Diduga Pungli Biaya Pendaftaran UNIBA Banten: Mahasiswa KIP Kuliah Di Wawancara Disyaratkan Bayar Her-Registrasi Rp2,45 Juta

Table of Contents


Kota Serang – Kilasbantennews.com Praktik Diduga pungutan liar (pungli) kembali mencoreng dunia pendidikan tinggi di Indonesia. Kali ini, Universitas Bina Bangsa (UNIBA) Banten  dalam sorotan tajam publik setelah muncul laporan dan bukti yang menunjukkan bahwa kampus tersebut memungut uang pendaftaran sebesar Rp250.000 dan mewajibkan calon mahasiswa penerima KIP Kuliah membayar uang kata her-registrasi sebesar Rp2.450.000.

Parahnya, kewajiban membayar tersebut dijadikan syarat administratif untuk mengikuti wawancara seleksi—sebuah tahapan krusial dalam proses penerimaan mahasiswa baru KIP Kuliah. Dalam pengumuman resmi kampus bertanggal 14–26 Juli 2025, tertulis bahwa calon mahasiswa KIP Kuliah yang hendak mengikuti sesi wawancara wajib membawa fotokopi kwitansi her-registrasi berwarna biru, sudah memiliki NIM, serta telah mengisi formulir online.
Artinya, hanya mahasiswa yang sudah membayar yang diperbolehkan mengikuti proses seleksi lebih lanjut. Model seleksi semacam ini secara jelas dan terang benderang melanggar aturan negara.

Sesuai dengan Peraturan Sekretaris Jenderal Kemendikbudristek Nomor 10 Tahun 2022, Peraturan Sekretaris Jenderal Kemendikbudristek nomor 13 tahun 2023 dan Peraturan Sekretaris Jenderal Kemendikbudristek nomor 7/A/KEP/2025 disebutkan dengan tegas bahwa proses seleksi dan pendaftaran bagi penerima KIP Kuliah wajib dilaksanakan secara gratis tanpa syarat dan pungutan dalam bentuk apa pun. Namun UNIBA Banten justru menjadikan bukti pembayaran sebagai tiket masuk seleksi, menciptakan sistem pemerasan yang dirancang sistematis di balik kedok akademik.

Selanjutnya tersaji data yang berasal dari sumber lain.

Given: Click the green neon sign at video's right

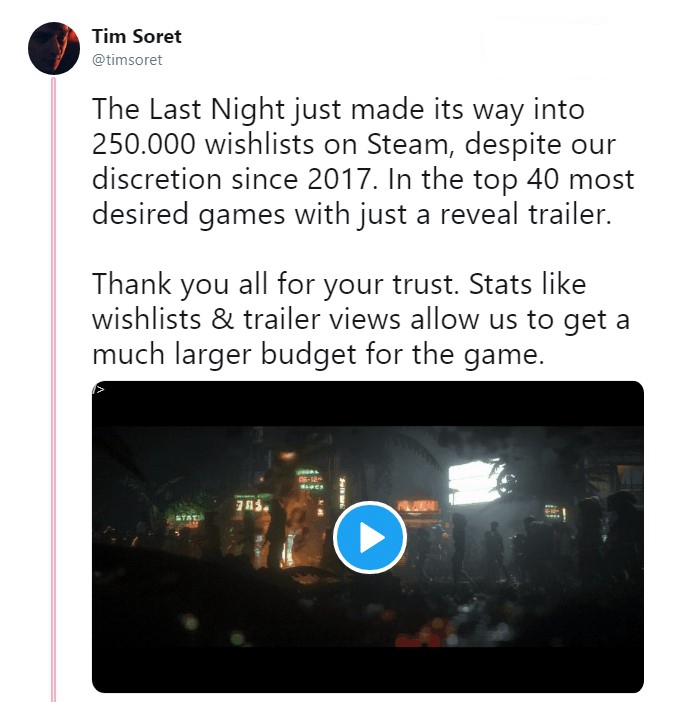Looking at the screenshot, I should 555,511.
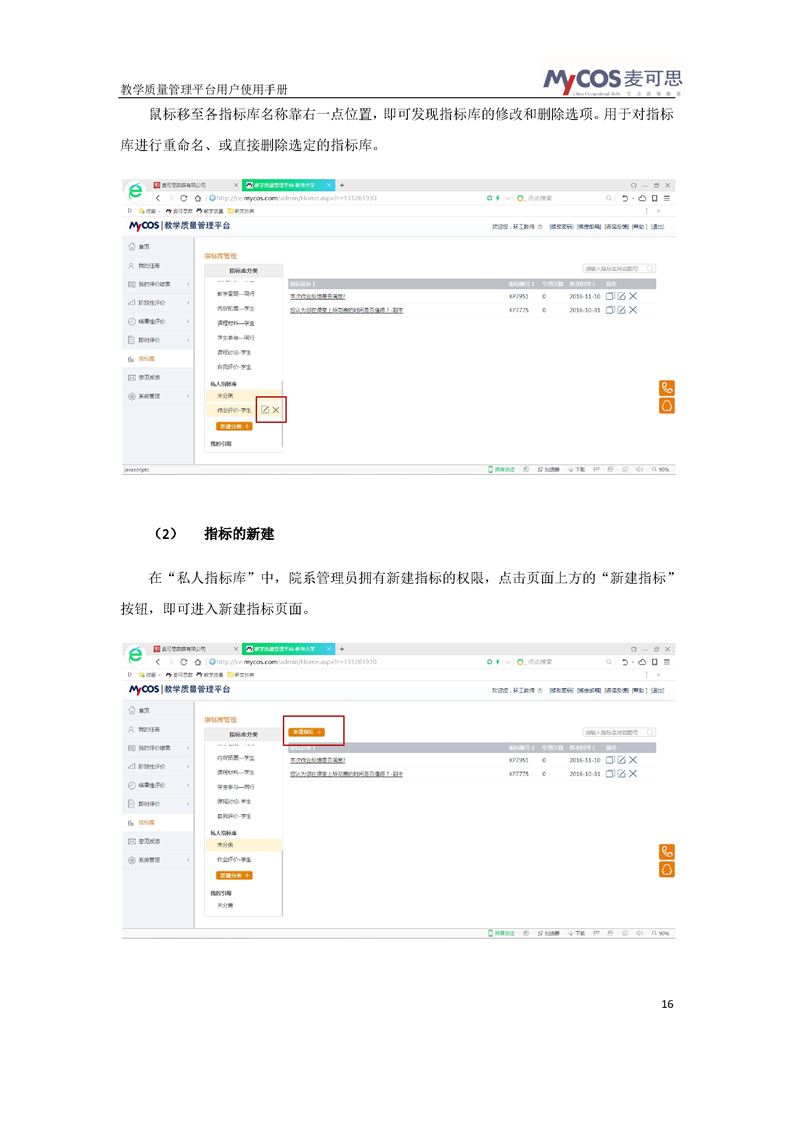Copy indicator KP7951 in upper screenshot table
The height and width of the screenshot is (1122, 793).
coord(610,296)
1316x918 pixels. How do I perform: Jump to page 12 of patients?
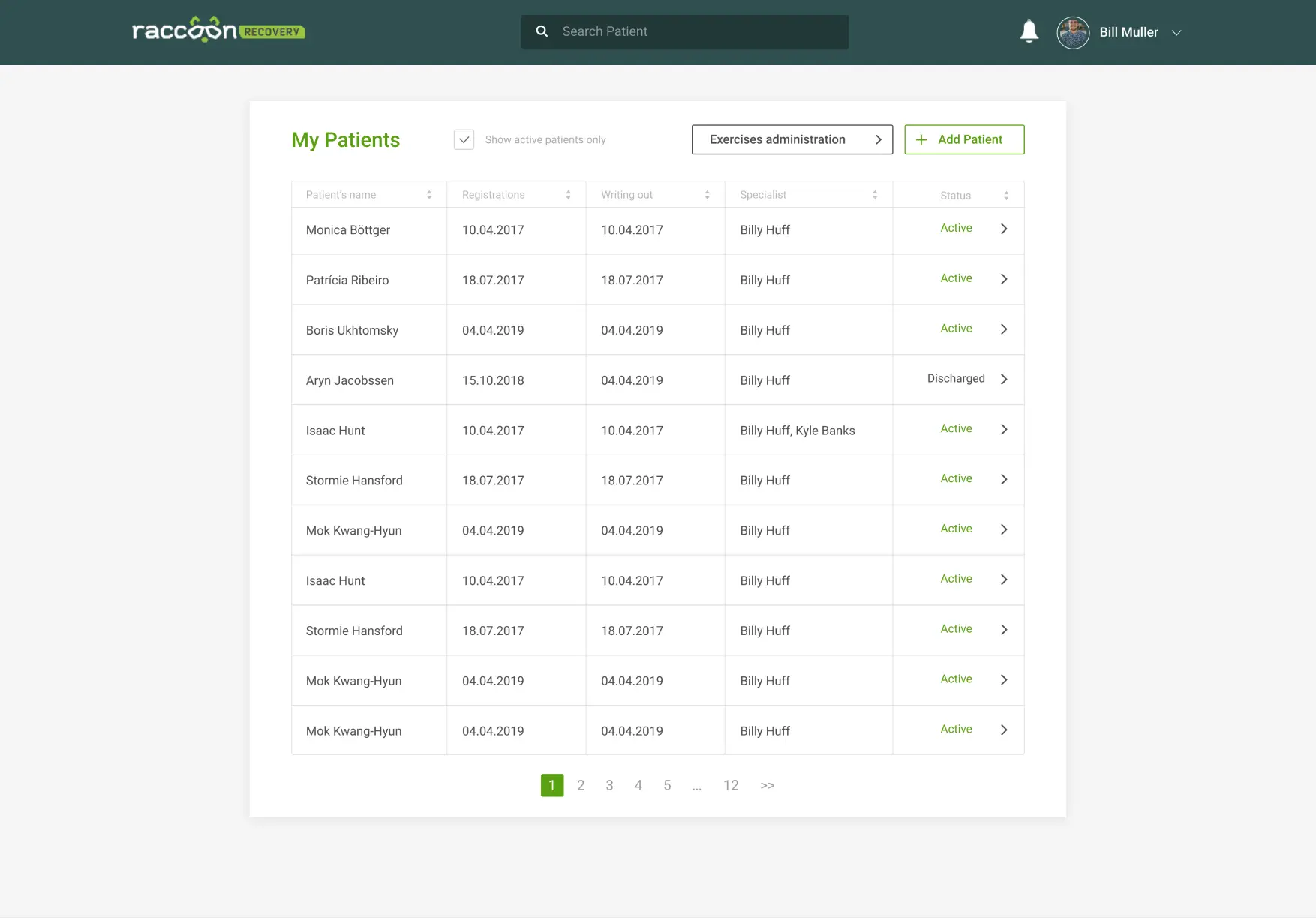731,785
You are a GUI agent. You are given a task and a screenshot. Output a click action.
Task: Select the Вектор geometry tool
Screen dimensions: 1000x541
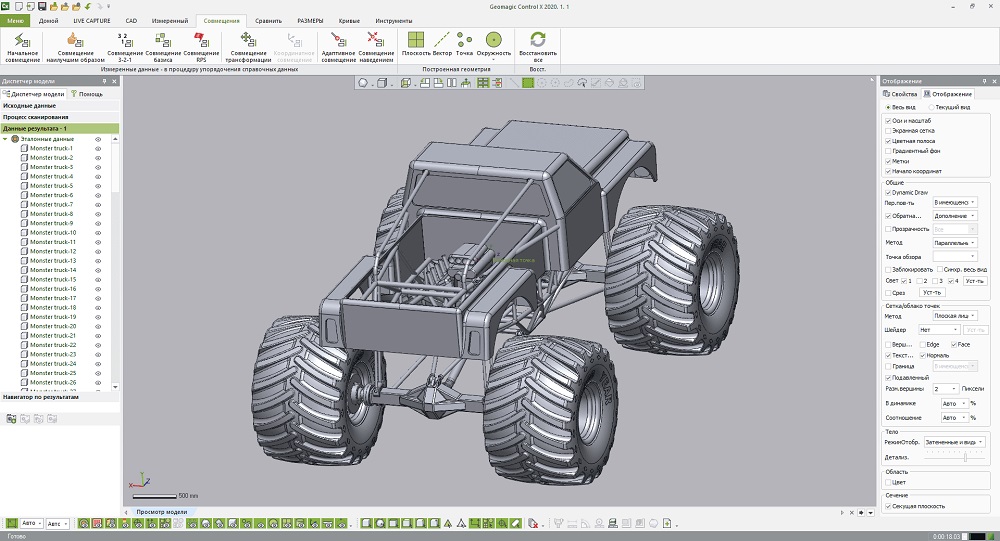tap(441, 44)
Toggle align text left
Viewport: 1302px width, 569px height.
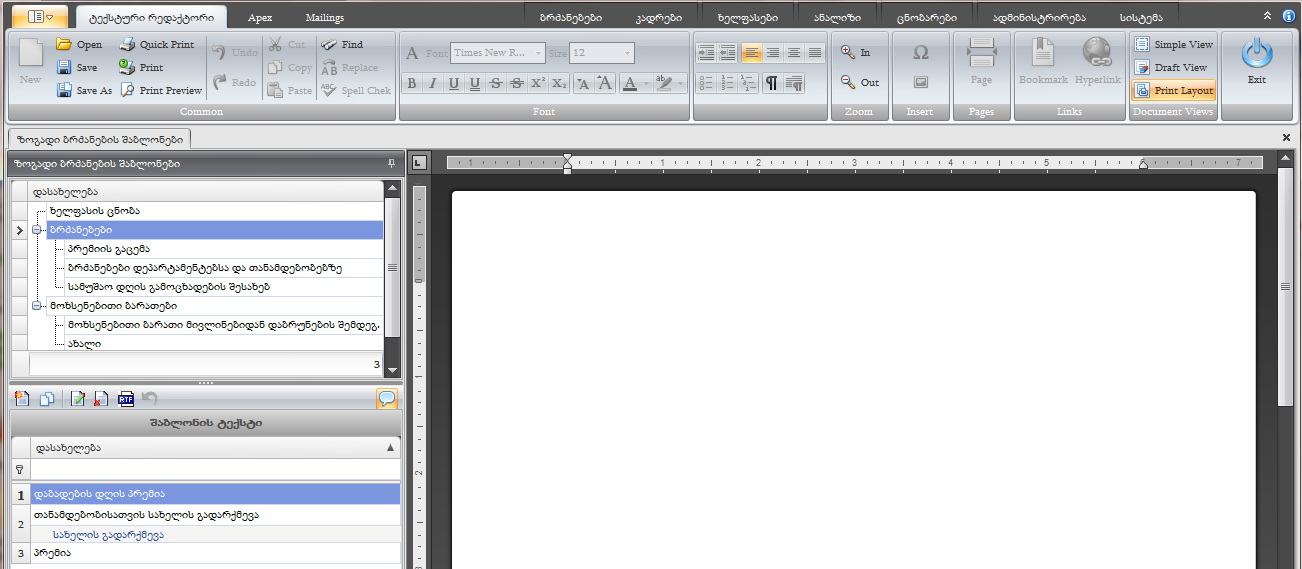(751, 53)
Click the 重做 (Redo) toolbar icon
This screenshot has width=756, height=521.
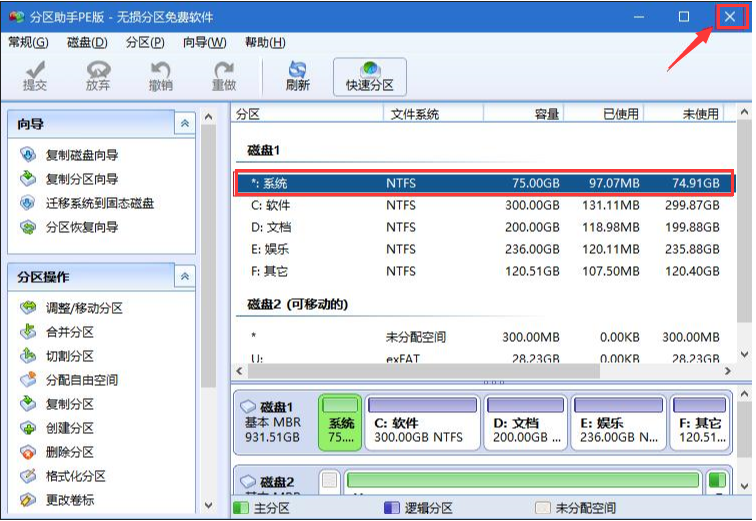(x=224, y=76)
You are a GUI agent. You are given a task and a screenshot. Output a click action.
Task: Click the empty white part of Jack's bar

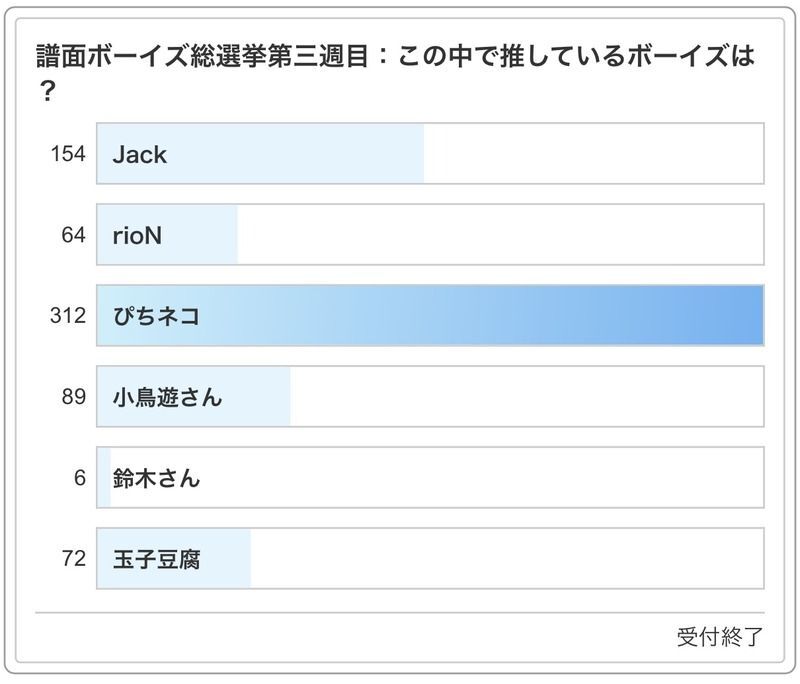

Ini bukan kelalaian administratif, melainkan indikasi kuat sebuah pola pungli yang disamarkan secara rapi dengan label “biaya administrasi”. Terlebih, kampus ini bukan kampus kecil atau tak dikenal. Pemiliknya adalah anggota aktif Komisi X DPR RI, komisi yang memiliki fungsi legislasi dan pengawasan di sektor pendidikan nasional, termasuk program afirmatif seperti KIP Kuliah.

Fakta ini menimbulkan konflik kepentingan serius, bahkan mengarah pada dugaan penyalahgunaan kekuasaan. Seorang wakil rakyat yang semestinya menjadi pengawas dan penjaga integritas sistem pendidikan, justru diduga memanfaatkan posisinya untuk menyusun skema pemungutan liar kepada calon mahasiswa penerima KIP.

“Bayangkan, rakyat kecil yang seharusnya dibantu oleh negara justru duluan sebelum dapat haknya,” kata khoirul selaku aktivis formapera. “Ini bukan hanya pelanggaran moral, tapi bentuk nyata pengkhianatan terhadap mandat konstitusi.”

Lebih dari itu, skema ini tidak hanya sekadar memungut uang pendaftaran. Rp250 ribu untuk pendaftaran, ditambah Rp2,45 juta untuk her-registrasi, kemudian diwajibkan menjadi syarat formal untuk ikut wawancara. Rangkaian pungutan ini bertentangan secara langsung dengan semangat KIP Kuliah, yaitu membebaskan akses pendidikan bagi anak-anak bangsa yang tidak mampu secara ekonomi.

Formapera (forum mahasiswa peduli rakyat) menuntut agar Mendikbudristek, KPK, dan Satgas Saber Pungli segera turun tangan, melakukan investigasi menyeluruh dan audit terhadap manajemen kampus, termasuk penelusuran aliran dana dari pungutan her-registrasi dan pendaftaran tersebut. Bahkan, pemanggilan terhadap anggota DPR RI pemilik kampus dinilai mutlak diperlukan, sebagai bentuk penegakan etik dan akuntabilitas publik.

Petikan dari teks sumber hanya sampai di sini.